> _Data to process_:
============

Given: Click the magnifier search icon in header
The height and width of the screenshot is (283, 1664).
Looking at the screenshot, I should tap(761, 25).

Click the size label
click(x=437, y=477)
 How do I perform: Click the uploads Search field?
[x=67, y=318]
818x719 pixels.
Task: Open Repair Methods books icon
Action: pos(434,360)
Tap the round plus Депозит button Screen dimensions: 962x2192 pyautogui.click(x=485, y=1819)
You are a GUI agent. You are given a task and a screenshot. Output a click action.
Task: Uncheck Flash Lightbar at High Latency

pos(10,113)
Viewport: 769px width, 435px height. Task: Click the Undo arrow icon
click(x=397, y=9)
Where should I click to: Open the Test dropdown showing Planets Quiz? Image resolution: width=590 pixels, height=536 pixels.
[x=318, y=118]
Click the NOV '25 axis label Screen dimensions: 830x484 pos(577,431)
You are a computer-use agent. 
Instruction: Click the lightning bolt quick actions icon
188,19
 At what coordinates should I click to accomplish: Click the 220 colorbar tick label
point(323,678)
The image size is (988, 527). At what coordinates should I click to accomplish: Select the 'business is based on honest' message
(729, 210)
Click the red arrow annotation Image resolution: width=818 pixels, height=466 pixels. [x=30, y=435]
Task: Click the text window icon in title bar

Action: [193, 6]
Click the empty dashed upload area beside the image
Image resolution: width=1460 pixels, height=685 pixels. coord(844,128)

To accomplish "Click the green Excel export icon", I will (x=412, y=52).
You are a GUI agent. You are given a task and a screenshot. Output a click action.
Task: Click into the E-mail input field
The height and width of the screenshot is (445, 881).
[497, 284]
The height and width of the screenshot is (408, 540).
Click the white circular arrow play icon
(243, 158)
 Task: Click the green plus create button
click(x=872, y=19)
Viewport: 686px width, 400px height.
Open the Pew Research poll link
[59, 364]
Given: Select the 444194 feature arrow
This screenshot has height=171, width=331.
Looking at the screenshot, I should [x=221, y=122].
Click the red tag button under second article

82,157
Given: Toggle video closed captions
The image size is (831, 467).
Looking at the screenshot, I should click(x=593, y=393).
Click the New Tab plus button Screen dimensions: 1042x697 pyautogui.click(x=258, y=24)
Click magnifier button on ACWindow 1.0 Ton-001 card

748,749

============

> _Set problem_: Copy out all of the records above word for word, keeping every line in its original order.

> _Result of this exercise_:
Given: Click the magnifier search icon in header
The height and width of the screenshot is (283, 1664).
Looking at the screenshot, I should tap(761, 25).

Click the size label
click(x=437, y=477)
 How do I perform: Click the uploads Search field?
[x=67, y=318]
818x719 pixels.
Task: Open Repair Methods books icon
Action: pos(434,360)
Tap the round plus Депозит button Screen dimensions: 962x2192 pyautogui.click(x=485, y=1819)
You are a GUI agent. You are given a task and a screenshot. Output a click action.
Task: Uncheck Flash Lightbar at High Latency

pos(10,113)
Viewport: 769px width, 435px height. Task: Click the Undo arrow icon
click(x=397, y=9)
Where should I click to: Open the Test dropdown showing Planets Quiz? Image resolution: width=590 pixels, height=536 pixels.
[x=318, y=118]
Click the NOV '25 axis label Screen dimensions: 830x484 pos(577,431)
You are a computer-use agent. 
Instruction: Click the lightning bolt quick actions icon
188,19
 At what coordinates should I click to accomplish: Click the 220 colorbar tick label
point(323,678)
The image size is (988, 527). At what coordinates should I click to accomplish: Select the 'business is based on honest' message
(729, 210)
Click the red arrow annotation Image resolution: width=818 pixels, height=466 pixels. [x=30, y=435]
Task: Click the text window icon in title bar

Action: [193, 6]
Click the empty dashed upload area beside the image
Image resolution: width=1460 pixels, height=685 pixels. coord(844,128)

To accomplish "Click the green Excel export icon", I will (x=412, y=52).
You are a GUI agent. You are given a task and a screenshot. Output a click action.
Task: Click into the E-mail input field
The height and width of the screenshot is (445, 881).
[497, 284]
The height and width of the screenshot is (408, 540).
Click the white circular arrow play icon
(243, 158)
 Task: Click the green plus create button
click(x=872, y=19)
Viewport: 686px width, 400px height.
Open the Pew Research poll link
[59, 364]
Given: Select the 444194 feature arrow
This screenshot has height=171, width=331.
Looking at the screenshot, I should [x=221, y=122].
Click the red tag button under second article

82,157
Given: Toggle video closed captions
The image size is (831, 467).
Looking at the screenshot, I should click(x=593, y=393).
Click the New Tab plus button Screen dimensions: 1042x697 pyautogui.click(x=258, y=24)
Click magnifier button on ACWindow 1.0 Ton-001 card

748,749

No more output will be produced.